The July 2025 release of API Center includes the following changed behaviors.
OAuth 2.0 security authentication for API groups
When you create or edit an API group or managed API group, you can enable OAuth 2.0 authentication at the API group level. You can then invoke the APIs in the managed API group with OAuth 2.0 or third-party authorization access tokens.
When you enable API-level authentication for an API group, all the operation-level authentications are overridden. However, this behavior doesn't apply to custom API operations.
Previously, you couldn't enable OAuth 2.0 authentication at the API group level. You could enable OAuth 2.0 authentication only at the operation level.
For more information, see Manage APIs.
Naming convention changes
To include OAuth 2.0 authentication at the API group level, a field has been renamed as described in the following table:
Page or Tab Name
Old Field Name
New Field Name
API Groups page > API Groups tab > <Create or edit an API group> > Policies tab
JWT Access Token
Security
API Groups page > Managed API Groups tab > <Create or edit a managed API group> > Policies tab
JWT Access Token
Security
For more information, see Manage APIs.
Inclusion of query parameters in managed and custom managed API endpoint URLs
When your REST API operation endpoint includes query parameters, API Center now automatically displays the complete endpoint URL with those parameters for both managed APIs and custom managed APIs. This enhancement ensures consistency between your endpoint definitions and query parameter configurations.

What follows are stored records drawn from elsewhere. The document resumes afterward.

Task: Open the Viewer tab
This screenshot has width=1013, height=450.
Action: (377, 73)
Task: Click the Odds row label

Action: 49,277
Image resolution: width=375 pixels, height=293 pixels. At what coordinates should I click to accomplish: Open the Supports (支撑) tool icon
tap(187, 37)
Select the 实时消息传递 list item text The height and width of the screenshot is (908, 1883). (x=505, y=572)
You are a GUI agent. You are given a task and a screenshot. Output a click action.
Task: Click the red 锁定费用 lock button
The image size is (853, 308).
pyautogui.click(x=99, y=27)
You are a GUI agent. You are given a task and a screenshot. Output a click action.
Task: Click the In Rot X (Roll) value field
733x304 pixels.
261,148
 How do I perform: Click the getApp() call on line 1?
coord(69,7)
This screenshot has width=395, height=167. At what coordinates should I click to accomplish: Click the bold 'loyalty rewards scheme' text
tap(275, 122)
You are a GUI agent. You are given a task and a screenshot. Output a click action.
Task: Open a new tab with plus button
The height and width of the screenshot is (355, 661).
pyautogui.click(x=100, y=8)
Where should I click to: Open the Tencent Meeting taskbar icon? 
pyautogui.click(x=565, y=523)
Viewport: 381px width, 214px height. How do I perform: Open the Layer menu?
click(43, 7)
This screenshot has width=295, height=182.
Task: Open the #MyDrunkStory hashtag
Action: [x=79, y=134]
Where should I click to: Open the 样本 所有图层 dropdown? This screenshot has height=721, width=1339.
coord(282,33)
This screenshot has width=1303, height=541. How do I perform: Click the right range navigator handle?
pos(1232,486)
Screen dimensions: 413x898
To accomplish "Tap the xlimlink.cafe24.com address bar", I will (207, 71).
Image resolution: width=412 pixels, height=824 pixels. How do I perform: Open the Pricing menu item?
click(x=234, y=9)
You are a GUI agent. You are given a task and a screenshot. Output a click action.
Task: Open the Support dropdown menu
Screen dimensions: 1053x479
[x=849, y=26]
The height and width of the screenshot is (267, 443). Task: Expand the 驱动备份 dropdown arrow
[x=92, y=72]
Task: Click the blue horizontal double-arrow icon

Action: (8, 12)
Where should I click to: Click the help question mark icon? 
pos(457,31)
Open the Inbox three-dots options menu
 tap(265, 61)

In a managed API, you can use the following formats for query parameters:
•Query key (?param)
•Query key with equals (?param=)
•Query key and value (?param=value)
In a custom managed API, you can use the following format for a query parameter:
Query key and value (?param=value)
Previously, query parameters were not displayed in the managed API endpoint URL, even when they were defined during the creation of the managed API.
For more information, see Manage APIs.
Distinct tabs for APIs and API groups while configuring OAuth 2.0 clients and defining user permissions for third-party authentication
When you configure an OAuth 2.0 client or third-party user permission, you'll now see the managed APIs and managed API groups categorized under the following tabs:
•Managed APIs
•Managed API Groups
With this enhancement, the APIs are now organized into distinct tabs, making it easier to locate and interact with the specific resources you need.
Previously, you could view both API types in a single, combined view requiring you to scroll to reach the next section. This made navigation inefficient and time-consuming.